__Exercise goal__
Please repeat the lines below exactly. Begin with the line containing "Gesamt Beiträge: (300, 783)" and go on through the line containing "Naturwissenschaft (176, 2008)".

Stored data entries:

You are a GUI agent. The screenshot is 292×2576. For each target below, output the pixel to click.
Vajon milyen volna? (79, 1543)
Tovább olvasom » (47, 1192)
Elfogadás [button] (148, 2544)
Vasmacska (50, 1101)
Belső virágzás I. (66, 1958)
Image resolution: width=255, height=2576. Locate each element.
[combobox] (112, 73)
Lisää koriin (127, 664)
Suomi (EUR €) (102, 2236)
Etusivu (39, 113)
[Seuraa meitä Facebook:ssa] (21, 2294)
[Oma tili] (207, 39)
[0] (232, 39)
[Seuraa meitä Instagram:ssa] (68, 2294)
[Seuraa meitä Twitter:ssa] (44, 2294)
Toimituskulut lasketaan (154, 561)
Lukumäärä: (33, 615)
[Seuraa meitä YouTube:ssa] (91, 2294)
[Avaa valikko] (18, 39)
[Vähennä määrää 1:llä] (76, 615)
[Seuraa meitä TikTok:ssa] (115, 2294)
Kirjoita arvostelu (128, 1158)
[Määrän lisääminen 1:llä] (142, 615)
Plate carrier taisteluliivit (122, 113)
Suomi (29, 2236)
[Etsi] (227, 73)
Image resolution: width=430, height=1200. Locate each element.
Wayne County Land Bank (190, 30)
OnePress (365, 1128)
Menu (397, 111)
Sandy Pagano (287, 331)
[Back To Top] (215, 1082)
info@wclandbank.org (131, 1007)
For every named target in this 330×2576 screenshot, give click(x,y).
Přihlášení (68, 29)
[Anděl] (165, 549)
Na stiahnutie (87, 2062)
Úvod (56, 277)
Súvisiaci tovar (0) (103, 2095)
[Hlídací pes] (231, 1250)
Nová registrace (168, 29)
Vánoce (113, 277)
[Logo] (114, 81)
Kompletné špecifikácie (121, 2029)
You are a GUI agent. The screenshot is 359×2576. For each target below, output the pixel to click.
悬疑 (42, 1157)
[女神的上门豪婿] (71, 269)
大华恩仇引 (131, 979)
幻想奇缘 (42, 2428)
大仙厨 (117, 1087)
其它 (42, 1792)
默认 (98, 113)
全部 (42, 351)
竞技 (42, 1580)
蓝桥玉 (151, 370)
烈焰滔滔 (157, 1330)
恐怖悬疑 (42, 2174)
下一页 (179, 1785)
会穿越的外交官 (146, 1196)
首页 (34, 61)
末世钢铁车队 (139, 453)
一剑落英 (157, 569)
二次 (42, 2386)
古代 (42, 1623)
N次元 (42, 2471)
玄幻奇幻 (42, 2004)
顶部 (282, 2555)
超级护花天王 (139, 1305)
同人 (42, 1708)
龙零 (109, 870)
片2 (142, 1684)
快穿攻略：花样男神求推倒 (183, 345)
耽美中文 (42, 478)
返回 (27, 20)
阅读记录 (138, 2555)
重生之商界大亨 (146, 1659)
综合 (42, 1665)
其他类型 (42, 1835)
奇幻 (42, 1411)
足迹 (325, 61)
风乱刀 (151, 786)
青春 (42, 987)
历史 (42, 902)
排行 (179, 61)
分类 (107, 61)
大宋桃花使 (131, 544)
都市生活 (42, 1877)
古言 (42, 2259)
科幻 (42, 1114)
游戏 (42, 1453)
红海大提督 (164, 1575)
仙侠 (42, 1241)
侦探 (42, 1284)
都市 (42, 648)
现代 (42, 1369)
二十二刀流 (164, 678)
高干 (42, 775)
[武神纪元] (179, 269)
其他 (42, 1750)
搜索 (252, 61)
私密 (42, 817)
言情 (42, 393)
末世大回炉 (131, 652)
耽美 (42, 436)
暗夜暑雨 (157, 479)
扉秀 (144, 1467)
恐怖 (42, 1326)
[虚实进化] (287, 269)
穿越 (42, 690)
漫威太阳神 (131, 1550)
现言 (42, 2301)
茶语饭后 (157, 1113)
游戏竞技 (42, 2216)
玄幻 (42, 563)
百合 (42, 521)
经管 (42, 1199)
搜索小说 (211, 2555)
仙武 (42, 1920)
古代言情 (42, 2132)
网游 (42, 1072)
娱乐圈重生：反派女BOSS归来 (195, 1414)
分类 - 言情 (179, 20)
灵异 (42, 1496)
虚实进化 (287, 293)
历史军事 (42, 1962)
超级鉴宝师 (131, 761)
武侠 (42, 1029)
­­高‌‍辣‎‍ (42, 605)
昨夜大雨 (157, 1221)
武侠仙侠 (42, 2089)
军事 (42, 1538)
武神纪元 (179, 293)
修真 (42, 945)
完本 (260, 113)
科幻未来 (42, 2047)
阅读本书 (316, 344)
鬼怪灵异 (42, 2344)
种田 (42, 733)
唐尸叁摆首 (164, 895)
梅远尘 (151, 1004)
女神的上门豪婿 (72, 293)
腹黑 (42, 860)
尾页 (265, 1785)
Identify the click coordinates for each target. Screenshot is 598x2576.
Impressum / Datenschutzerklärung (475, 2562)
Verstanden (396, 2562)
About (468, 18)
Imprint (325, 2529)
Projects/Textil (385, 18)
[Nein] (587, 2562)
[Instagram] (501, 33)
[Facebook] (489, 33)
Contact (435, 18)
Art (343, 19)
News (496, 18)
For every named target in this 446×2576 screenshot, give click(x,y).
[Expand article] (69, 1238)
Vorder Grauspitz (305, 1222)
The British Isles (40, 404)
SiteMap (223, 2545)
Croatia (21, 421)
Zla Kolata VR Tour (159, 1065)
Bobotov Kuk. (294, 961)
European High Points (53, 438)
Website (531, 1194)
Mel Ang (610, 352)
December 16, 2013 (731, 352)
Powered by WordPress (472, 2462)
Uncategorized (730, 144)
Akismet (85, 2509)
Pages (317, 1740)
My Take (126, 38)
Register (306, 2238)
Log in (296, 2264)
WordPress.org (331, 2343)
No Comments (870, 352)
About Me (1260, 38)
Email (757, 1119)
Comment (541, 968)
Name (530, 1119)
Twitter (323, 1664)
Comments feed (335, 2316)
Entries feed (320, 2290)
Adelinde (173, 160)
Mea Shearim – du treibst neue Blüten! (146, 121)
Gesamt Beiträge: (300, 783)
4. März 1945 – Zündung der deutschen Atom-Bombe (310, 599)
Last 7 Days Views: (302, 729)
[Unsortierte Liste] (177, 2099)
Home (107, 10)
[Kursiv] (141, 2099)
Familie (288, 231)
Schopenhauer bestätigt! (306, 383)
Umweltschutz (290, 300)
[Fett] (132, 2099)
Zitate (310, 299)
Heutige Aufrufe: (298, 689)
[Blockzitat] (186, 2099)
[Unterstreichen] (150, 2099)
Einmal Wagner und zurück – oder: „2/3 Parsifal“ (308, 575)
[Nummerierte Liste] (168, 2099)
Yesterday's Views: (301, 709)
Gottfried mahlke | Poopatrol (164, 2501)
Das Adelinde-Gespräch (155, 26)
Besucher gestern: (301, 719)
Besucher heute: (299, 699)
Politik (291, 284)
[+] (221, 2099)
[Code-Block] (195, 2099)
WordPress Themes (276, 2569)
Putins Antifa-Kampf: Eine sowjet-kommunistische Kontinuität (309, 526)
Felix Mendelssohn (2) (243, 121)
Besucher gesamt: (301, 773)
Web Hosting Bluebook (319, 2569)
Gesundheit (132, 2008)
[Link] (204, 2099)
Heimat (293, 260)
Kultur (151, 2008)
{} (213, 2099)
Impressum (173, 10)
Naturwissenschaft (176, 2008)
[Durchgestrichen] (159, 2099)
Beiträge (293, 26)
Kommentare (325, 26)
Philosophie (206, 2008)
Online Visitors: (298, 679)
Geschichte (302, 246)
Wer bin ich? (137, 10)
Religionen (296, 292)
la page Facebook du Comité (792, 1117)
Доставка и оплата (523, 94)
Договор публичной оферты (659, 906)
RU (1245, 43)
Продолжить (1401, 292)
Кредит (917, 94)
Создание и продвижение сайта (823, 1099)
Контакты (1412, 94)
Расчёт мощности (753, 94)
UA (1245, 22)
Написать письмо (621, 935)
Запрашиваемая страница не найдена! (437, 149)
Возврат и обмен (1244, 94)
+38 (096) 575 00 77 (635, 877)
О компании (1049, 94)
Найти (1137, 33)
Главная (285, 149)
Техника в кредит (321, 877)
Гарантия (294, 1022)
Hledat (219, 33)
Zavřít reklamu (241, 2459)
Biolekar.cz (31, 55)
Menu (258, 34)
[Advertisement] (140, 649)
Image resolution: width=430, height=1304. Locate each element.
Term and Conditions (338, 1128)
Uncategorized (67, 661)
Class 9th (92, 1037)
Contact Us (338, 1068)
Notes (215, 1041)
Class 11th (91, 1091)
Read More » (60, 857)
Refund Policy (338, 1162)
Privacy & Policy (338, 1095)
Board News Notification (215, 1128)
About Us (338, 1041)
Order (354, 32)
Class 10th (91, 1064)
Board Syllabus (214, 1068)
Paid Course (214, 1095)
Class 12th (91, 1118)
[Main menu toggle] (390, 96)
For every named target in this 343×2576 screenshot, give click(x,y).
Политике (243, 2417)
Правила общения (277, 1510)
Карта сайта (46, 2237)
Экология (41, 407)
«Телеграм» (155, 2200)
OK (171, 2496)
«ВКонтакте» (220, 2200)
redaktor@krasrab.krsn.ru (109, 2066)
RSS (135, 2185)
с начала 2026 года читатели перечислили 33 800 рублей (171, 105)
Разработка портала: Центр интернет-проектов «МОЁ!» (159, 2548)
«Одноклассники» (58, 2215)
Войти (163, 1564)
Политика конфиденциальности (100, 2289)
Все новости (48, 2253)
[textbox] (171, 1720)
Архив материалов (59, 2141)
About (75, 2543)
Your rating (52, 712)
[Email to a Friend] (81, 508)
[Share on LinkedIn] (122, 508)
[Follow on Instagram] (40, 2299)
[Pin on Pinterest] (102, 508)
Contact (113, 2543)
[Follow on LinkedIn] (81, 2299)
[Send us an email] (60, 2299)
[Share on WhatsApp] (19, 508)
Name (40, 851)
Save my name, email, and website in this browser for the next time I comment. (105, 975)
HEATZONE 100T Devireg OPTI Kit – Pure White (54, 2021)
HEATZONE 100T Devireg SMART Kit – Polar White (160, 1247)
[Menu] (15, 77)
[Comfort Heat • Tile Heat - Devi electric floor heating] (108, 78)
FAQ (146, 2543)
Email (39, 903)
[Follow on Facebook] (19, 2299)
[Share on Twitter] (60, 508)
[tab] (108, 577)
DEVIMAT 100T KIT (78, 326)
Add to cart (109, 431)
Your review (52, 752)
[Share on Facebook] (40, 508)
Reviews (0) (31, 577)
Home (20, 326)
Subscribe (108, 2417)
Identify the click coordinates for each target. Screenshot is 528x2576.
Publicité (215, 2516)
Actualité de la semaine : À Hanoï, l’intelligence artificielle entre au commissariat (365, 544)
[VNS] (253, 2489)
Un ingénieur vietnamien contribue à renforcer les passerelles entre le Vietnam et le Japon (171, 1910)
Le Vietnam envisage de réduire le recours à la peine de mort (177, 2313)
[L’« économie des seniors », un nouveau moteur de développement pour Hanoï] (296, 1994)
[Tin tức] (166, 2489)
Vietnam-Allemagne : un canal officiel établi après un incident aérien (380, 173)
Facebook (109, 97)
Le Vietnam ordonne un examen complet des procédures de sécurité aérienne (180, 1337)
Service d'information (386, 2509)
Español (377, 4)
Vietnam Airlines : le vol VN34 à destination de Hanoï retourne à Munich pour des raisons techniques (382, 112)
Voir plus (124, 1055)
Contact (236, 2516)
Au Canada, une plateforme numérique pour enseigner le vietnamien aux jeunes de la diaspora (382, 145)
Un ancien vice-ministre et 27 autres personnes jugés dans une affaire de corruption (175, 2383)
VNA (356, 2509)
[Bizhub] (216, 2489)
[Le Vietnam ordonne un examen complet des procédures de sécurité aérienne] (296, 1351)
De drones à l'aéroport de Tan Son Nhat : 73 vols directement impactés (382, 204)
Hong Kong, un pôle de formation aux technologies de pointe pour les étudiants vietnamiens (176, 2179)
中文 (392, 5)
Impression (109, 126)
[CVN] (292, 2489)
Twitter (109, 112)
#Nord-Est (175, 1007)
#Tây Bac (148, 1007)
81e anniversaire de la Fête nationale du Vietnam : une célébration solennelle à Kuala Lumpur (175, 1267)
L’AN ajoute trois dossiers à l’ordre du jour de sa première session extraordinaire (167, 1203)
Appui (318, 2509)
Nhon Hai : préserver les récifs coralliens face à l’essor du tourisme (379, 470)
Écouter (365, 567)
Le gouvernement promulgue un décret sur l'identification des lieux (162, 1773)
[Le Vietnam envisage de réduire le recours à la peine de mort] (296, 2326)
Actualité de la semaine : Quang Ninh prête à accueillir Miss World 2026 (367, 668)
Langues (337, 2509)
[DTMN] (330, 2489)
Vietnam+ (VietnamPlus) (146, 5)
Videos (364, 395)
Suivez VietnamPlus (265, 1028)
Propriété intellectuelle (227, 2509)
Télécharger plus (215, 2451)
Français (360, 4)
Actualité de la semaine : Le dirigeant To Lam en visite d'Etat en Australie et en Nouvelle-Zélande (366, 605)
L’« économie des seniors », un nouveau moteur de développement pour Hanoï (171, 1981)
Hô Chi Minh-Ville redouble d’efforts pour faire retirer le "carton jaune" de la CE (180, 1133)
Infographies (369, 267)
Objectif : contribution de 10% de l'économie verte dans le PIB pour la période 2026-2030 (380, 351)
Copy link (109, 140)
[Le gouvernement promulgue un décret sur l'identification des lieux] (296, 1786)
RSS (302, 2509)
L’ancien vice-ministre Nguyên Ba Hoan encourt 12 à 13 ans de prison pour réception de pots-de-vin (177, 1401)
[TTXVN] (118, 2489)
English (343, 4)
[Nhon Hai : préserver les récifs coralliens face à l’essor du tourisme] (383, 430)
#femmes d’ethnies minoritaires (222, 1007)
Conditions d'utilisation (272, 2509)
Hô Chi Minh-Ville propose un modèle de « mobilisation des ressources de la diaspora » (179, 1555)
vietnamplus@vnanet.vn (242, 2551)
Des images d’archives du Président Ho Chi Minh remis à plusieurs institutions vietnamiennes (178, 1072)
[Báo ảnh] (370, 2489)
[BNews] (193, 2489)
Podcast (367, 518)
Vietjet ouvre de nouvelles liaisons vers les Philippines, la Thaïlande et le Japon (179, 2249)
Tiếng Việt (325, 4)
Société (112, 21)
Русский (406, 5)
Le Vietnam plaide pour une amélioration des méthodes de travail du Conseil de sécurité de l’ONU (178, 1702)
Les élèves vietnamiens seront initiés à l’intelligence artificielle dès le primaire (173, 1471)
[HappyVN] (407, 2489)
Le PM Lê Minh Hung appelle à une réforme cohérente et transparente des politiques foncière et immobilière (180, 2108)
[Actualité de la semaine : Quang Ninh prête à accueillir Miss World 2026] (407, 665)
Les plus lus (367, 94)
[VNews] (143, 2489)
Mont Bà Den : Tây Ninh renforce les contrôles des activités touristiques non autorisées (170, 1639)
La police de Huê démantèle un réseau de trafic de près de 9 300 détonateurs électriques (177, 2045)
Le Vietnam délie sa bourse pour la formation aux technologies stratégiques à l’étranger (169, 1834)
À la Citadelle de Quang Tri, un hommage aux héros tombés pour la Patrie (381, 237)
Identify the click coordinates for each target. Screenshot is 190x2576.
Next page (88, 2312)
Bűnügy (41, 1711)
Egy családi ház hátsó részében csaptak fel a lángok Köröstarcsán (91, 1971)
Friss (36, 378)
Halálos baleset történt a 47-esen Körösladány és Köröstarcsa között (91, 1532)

__Output for this exercise__
Gesamt Beiträge: (300, 783)
4. März 1945 – Zündung der deutschen Atom-Bombe (310, 599)
Last 7 Days Views: (302, 729)
[Unsortierte Liste] (177, 2099)
Home (107, 10)
[Kursiv] (141, 2099)
Familie (288, 231)
Schopenhauer bestätigt! (306, 383)
Umweltschutz (290, 300)
[Fett] (132, 2099)
Zitate (310, 299)
Heutige Aufrufe: (298, 689)
[Blockzitat] (186, 2099)
[Unterstreichen] (150, 2099)
Einmal Wagner und zurück – oder: „2/3 Parsifal“ (308, 575)
[Nummerierte Liste] (168, 2099)
Yesterday's Views: (301, 709)
Gottfried mahlke | Poopatrol (164, 2501)
Das Adelinde-Gespräch (155, 26)
Besucher gestern: (301, 719)
Besucher heute: (299, 699)
Politik (291, 284)
[+] (221, 2099)
[Code-Block] (195, 2099)
WordPress Themes (276, 2569)
Putins Antifa-Kampf: Eine sowjet-kommunistische Kontinuität (309, 526)
Felix Mendelssohn (2) (243, 121)
Besucher gesamt: (301, 773)
Web Hosting Bluebook (319, 2569)
Gesundheit (132, 2008)
[Link] (204, 2099)
Heimat (293, 260)
Kultur (151, 2008)
{} (213, 2099)
Impressum (173, 10)
Naturwissenschaft (176, 2008)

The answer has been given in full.